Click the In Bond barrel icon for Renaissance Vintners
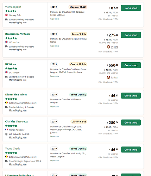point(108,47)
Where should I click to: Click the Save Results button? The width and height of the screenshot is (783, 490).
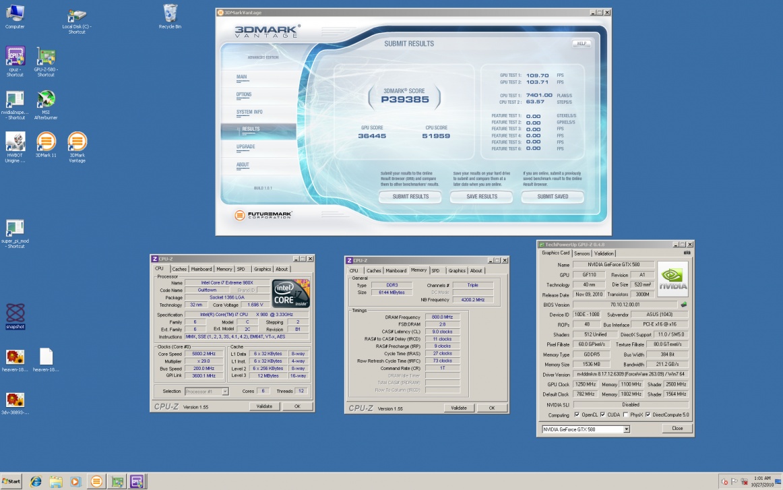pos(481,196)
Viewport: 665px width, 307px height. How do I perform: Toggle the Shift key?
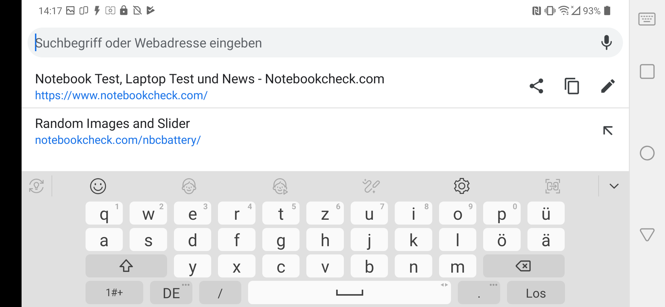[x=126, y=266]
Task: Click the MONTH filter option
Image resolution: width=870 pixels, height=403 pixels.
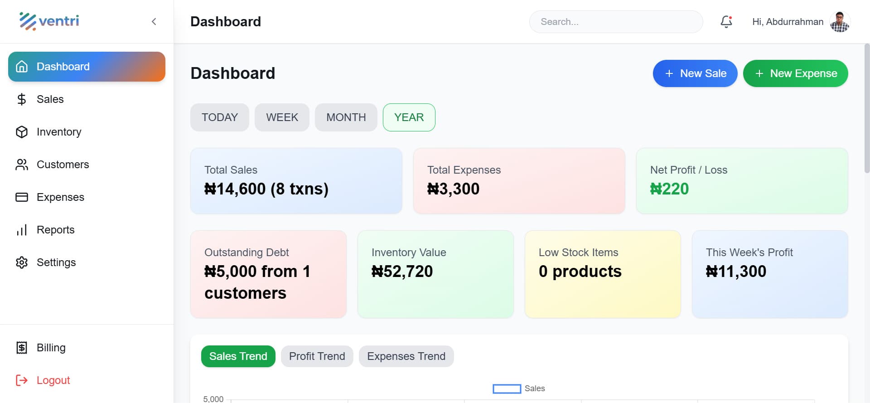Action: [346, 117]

* * *

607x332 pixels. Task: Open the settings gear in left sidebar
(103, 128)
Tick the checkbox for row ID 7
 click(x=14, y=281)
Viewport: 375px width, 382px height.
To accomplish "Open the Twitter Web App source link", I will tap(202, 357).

• Task directions
What you need to produce is an exact copy of the entries above, limited to the lines from the one with "Click the In" up to and including the one with "Task: Click the MONTH filter option", without pictures.

• Answer
Click the In Bond barrel icon for Renaissance Vintners
point(108,47)
Where should I click to: Click the Save Results button? The width and height of the screenshot is (783, 490).
pos(481,196)
Viewport: 665px width, 307px height. How do I perform: Toggle the Shift key?
[x=126, y=266]
Task: Click the MONTH filter option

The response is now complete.